INSTRUCTIONS FOR THE TASK → Copy the entries word for word, from the line containing "What do you see at coordinates (400, 554)" through the end of the entries. Omit the pictures from your copy.

Collected data entries
>> BEGIN

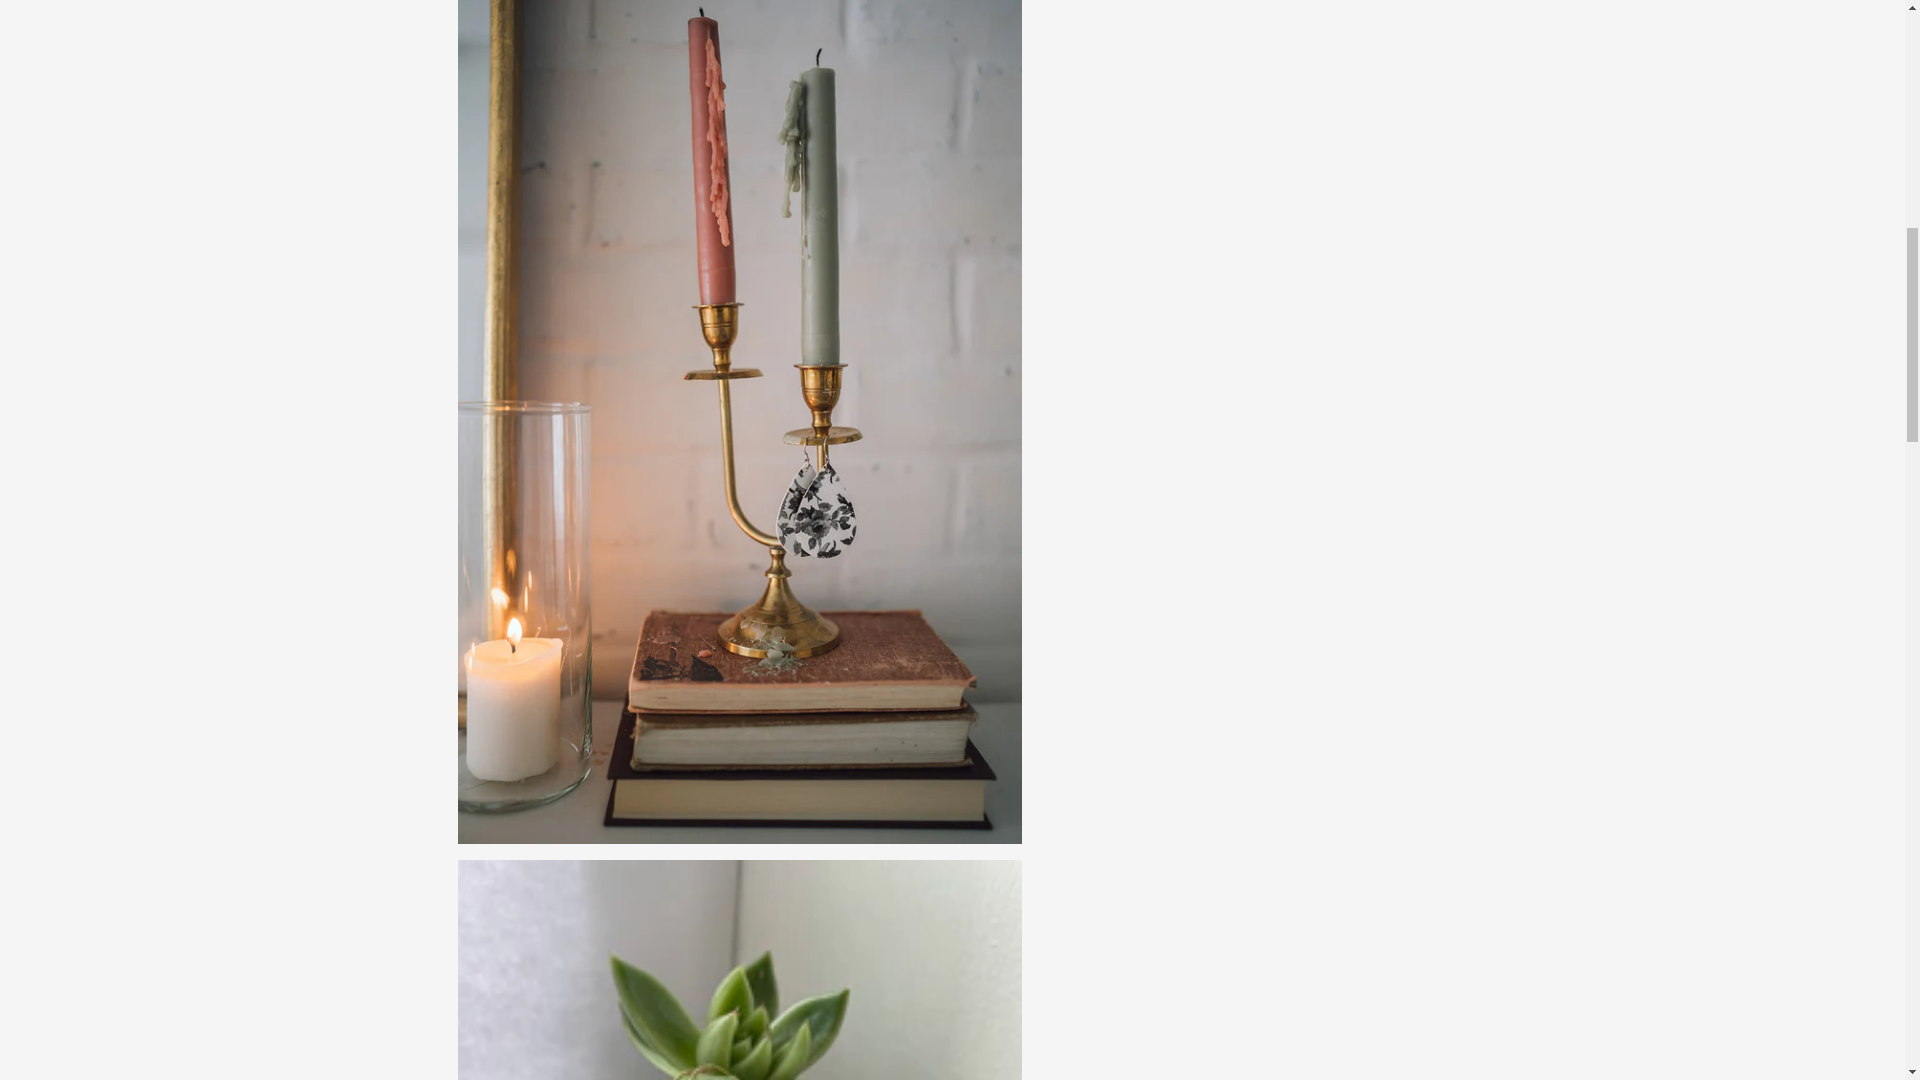  What do you see at coordinates (1316, 4) in the screenshot?
I see `Pin on Pinterest` at bounding box center [1316, 4].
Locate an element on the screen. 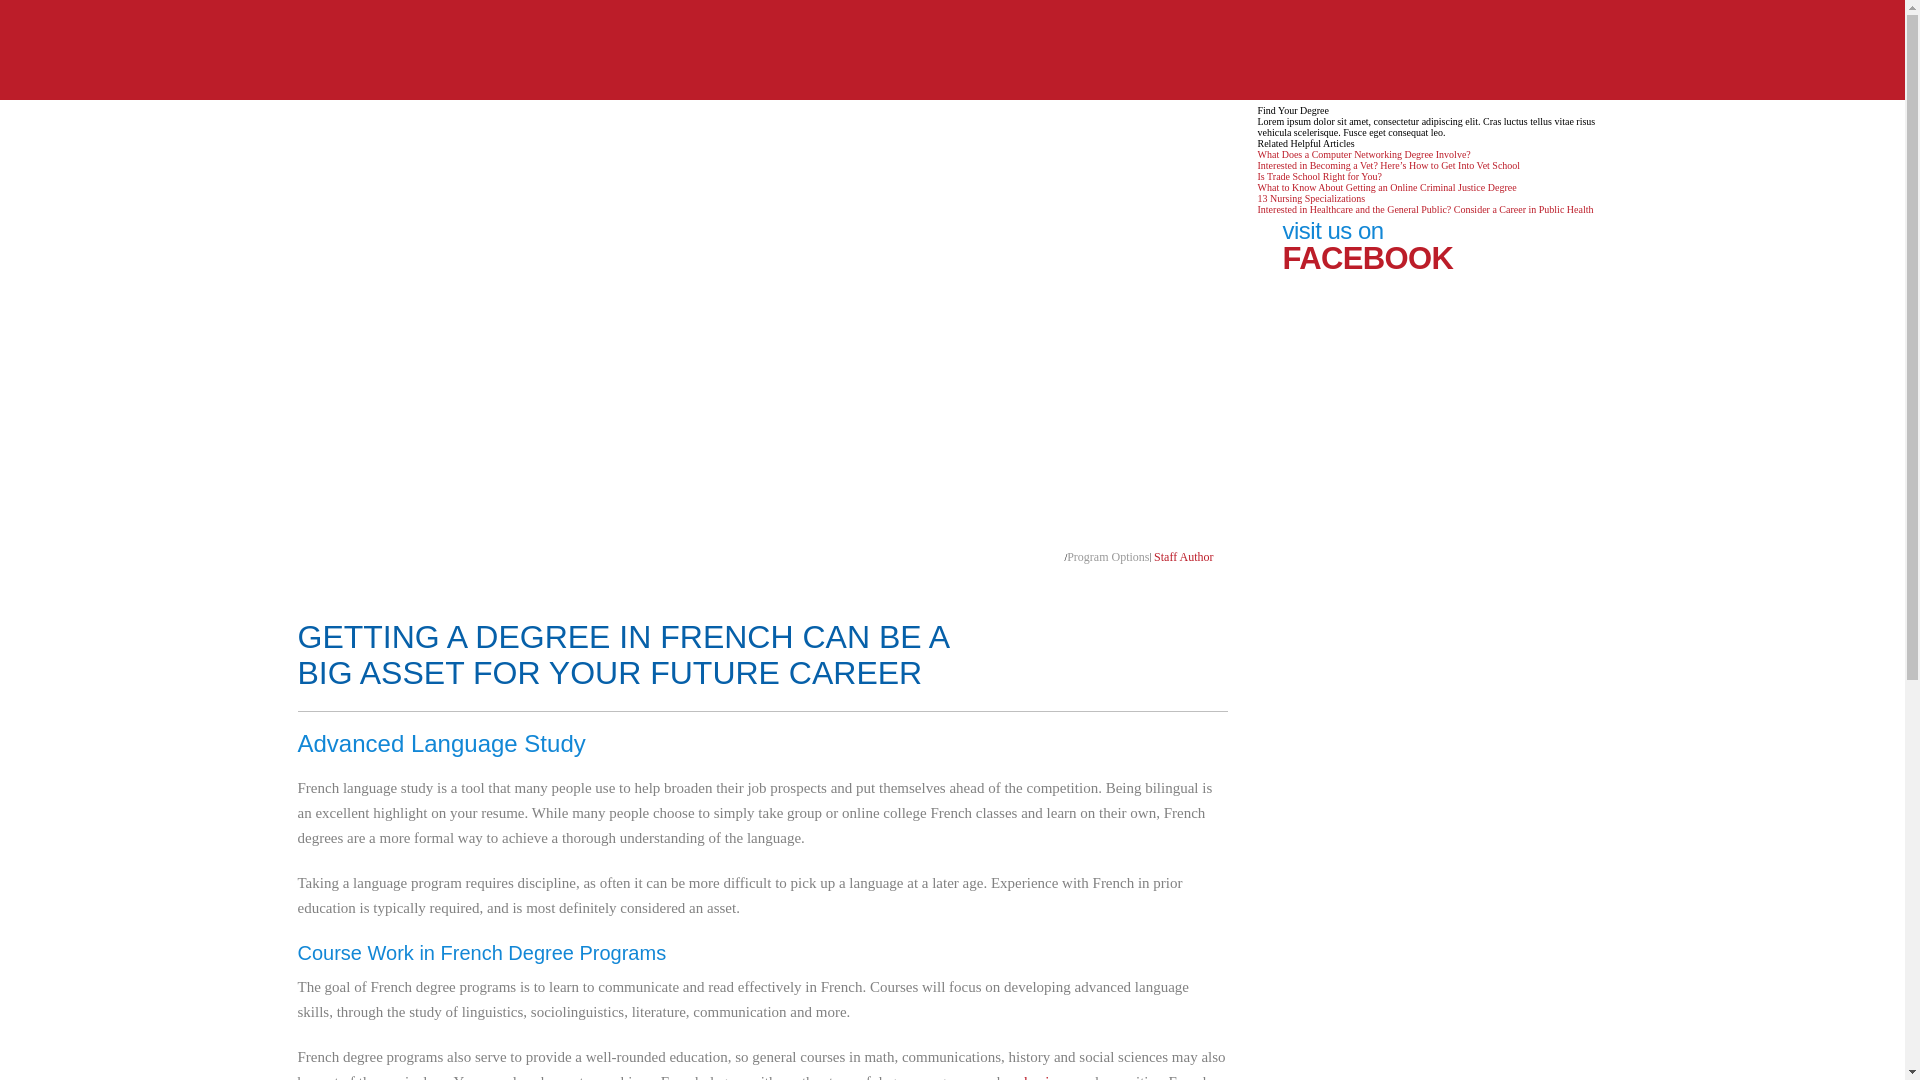  Program Options is located at coordinates (1108, 556).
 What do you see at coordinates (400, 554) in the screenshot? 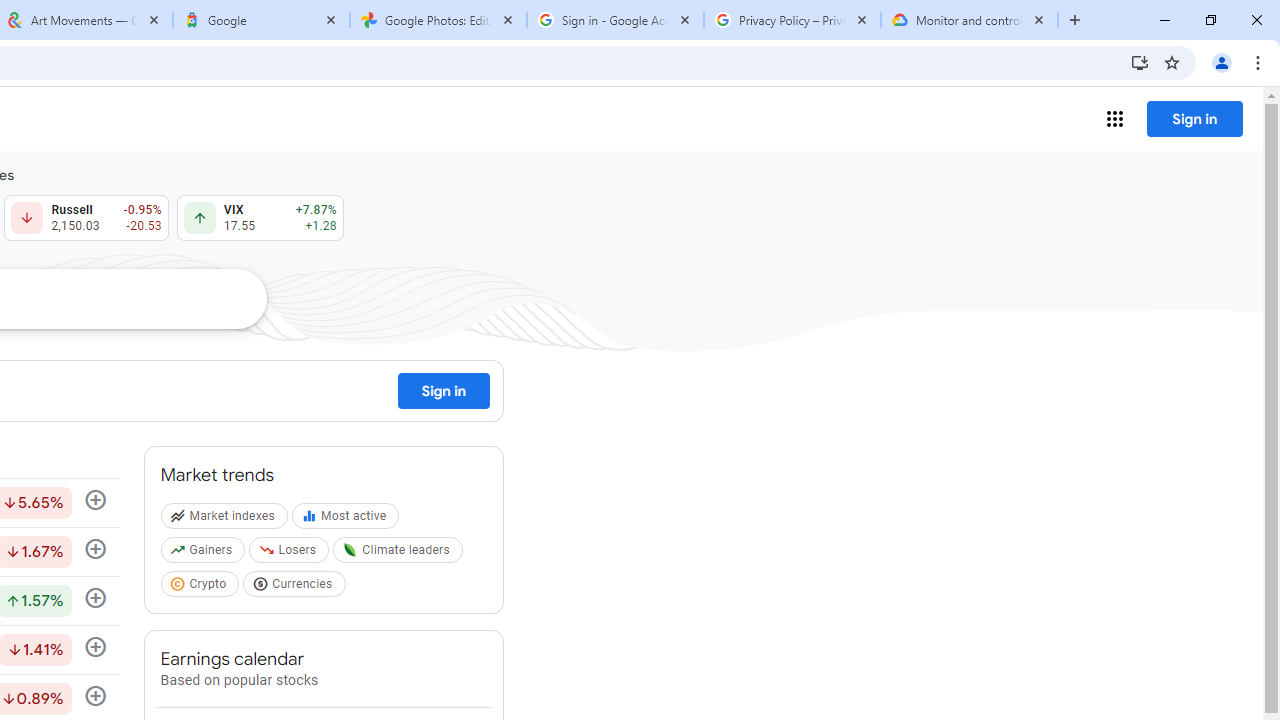
I see `GLeaf logo Climate leaders` at bounding box center [400, 554].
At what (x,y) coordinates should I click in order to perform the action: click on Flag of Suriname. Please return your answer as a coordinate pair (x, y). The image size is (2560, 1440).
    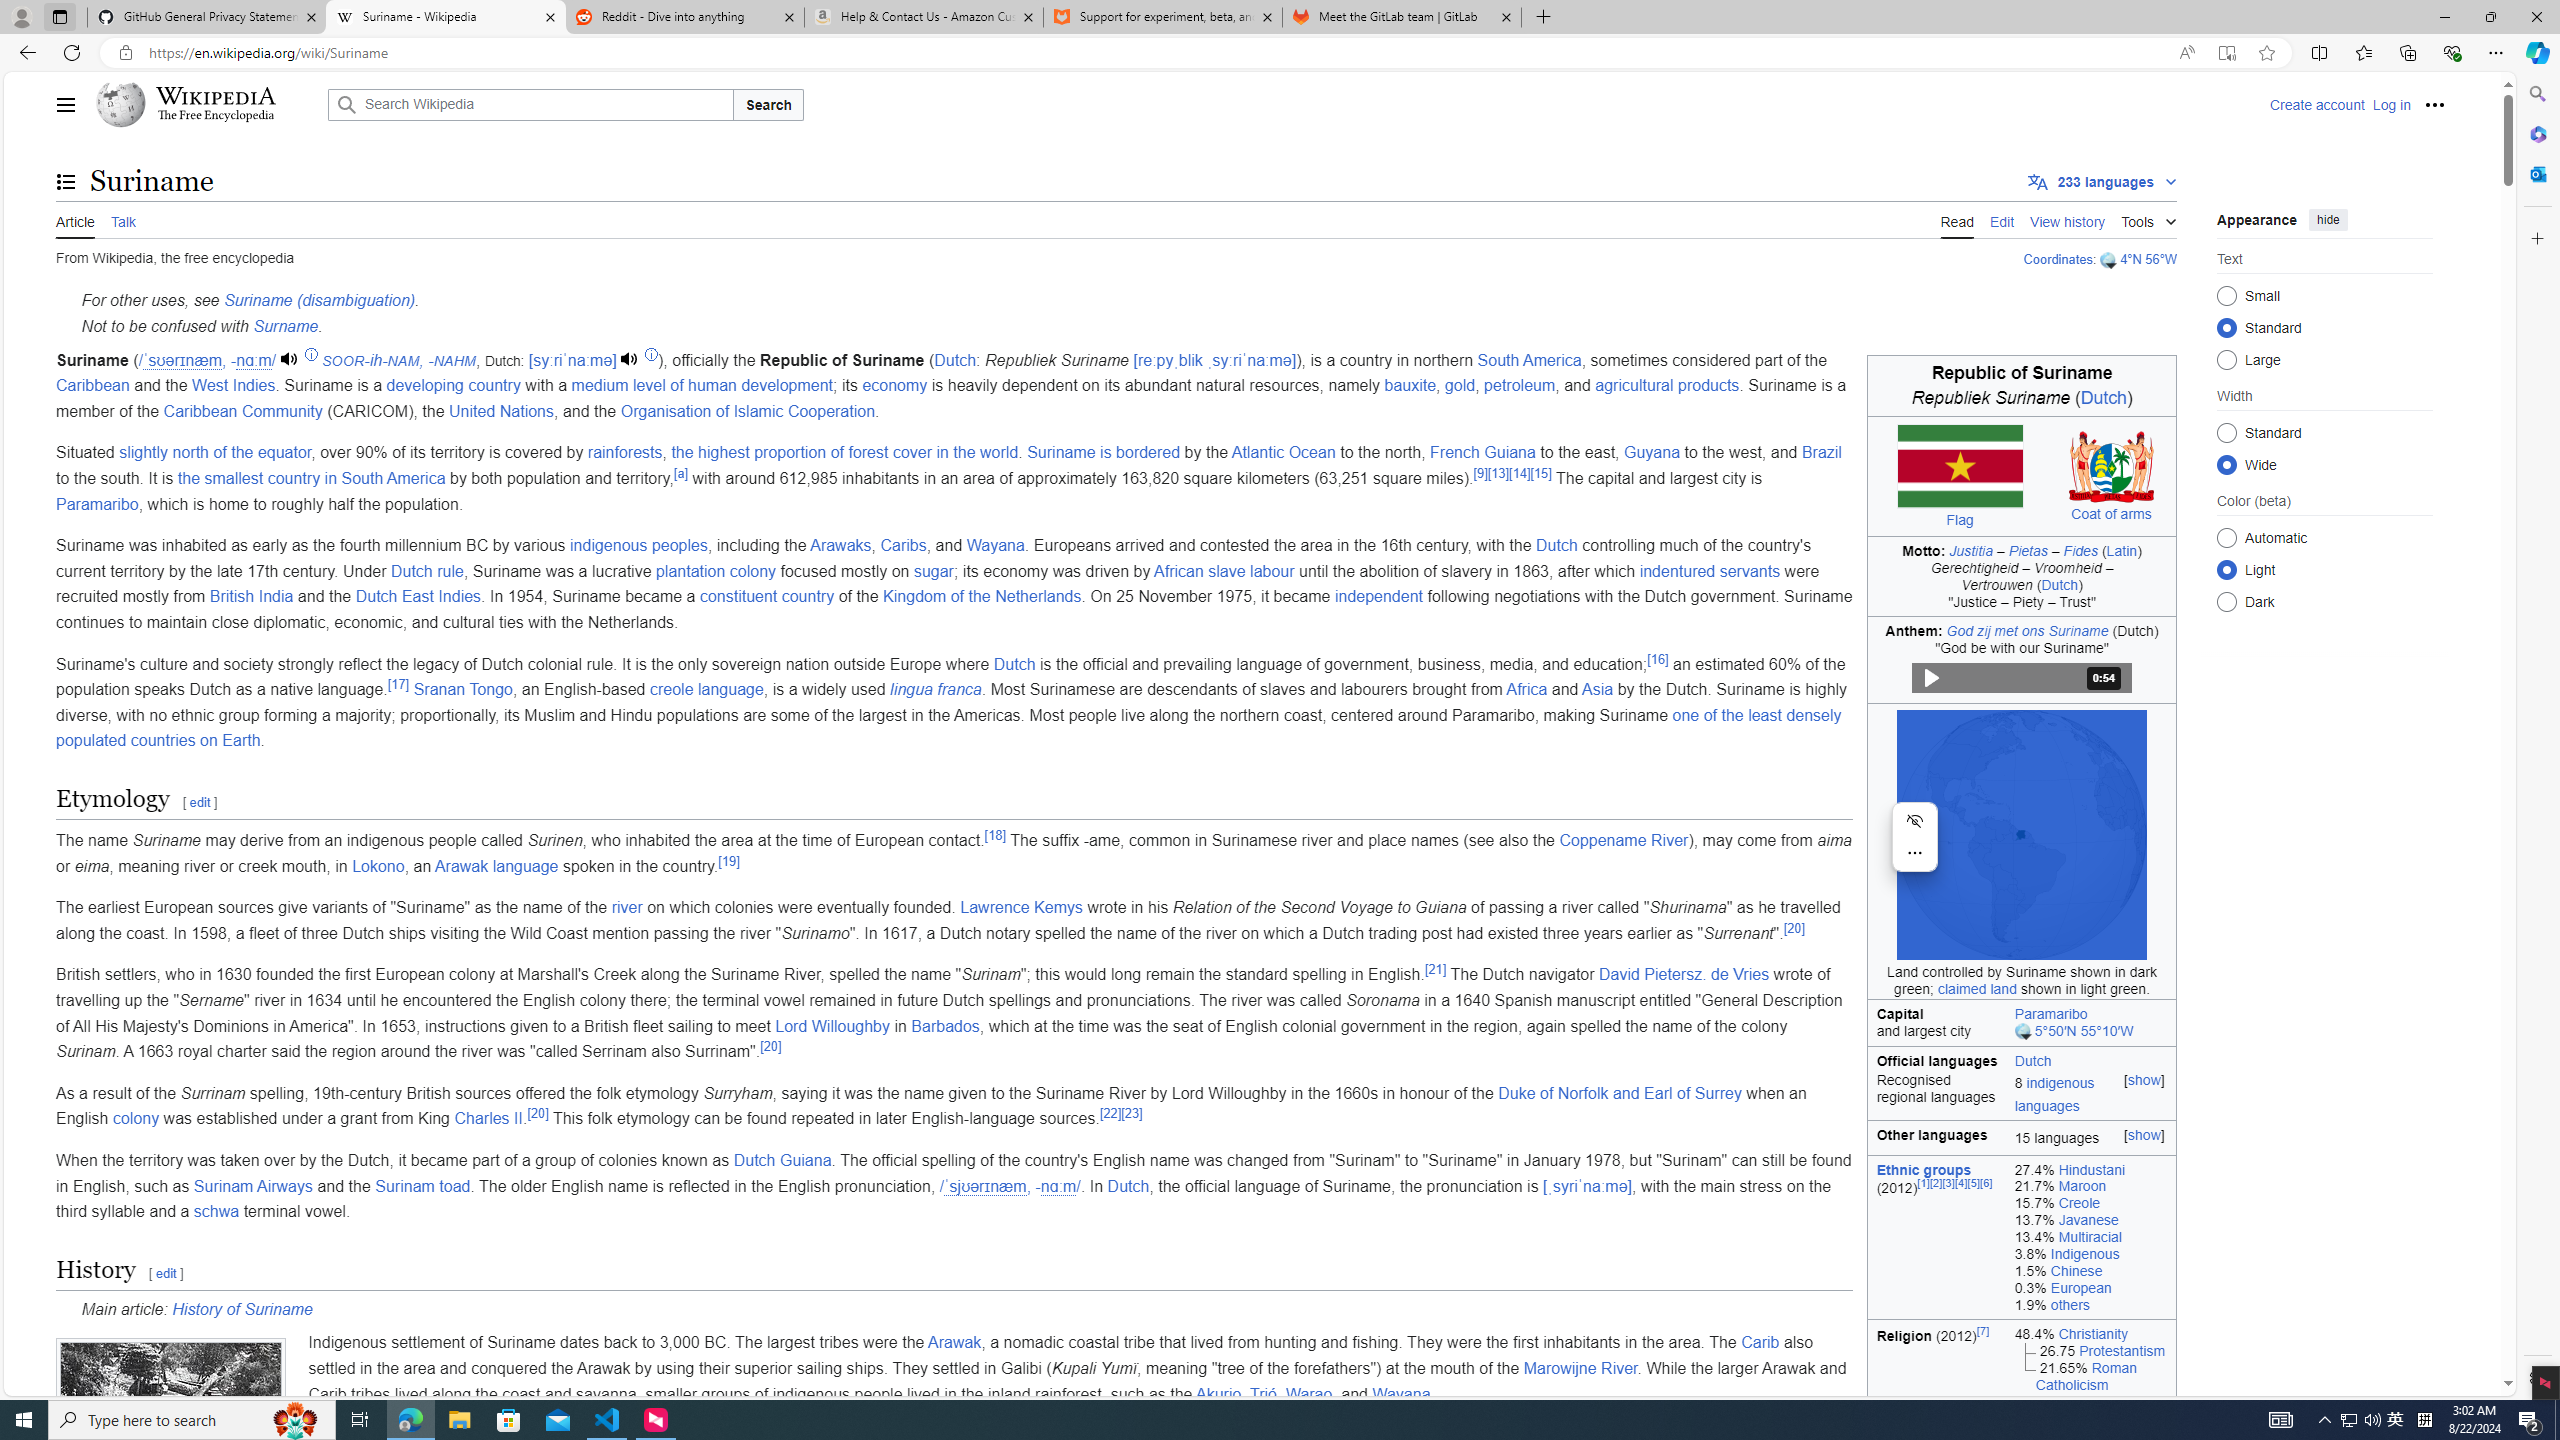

>> END

RESPONSE →
 What do you see at coordinates (400, 554) in the screenshot? 
I see `GLeaf logo Climate leaders` at bounding box center [400, 554].
At what (x,y) coordinates should I click in order to perform the action: click on Flag of Suriname. Please return your answer as a coordinate pair (x, y). The image size is (2560, 1440).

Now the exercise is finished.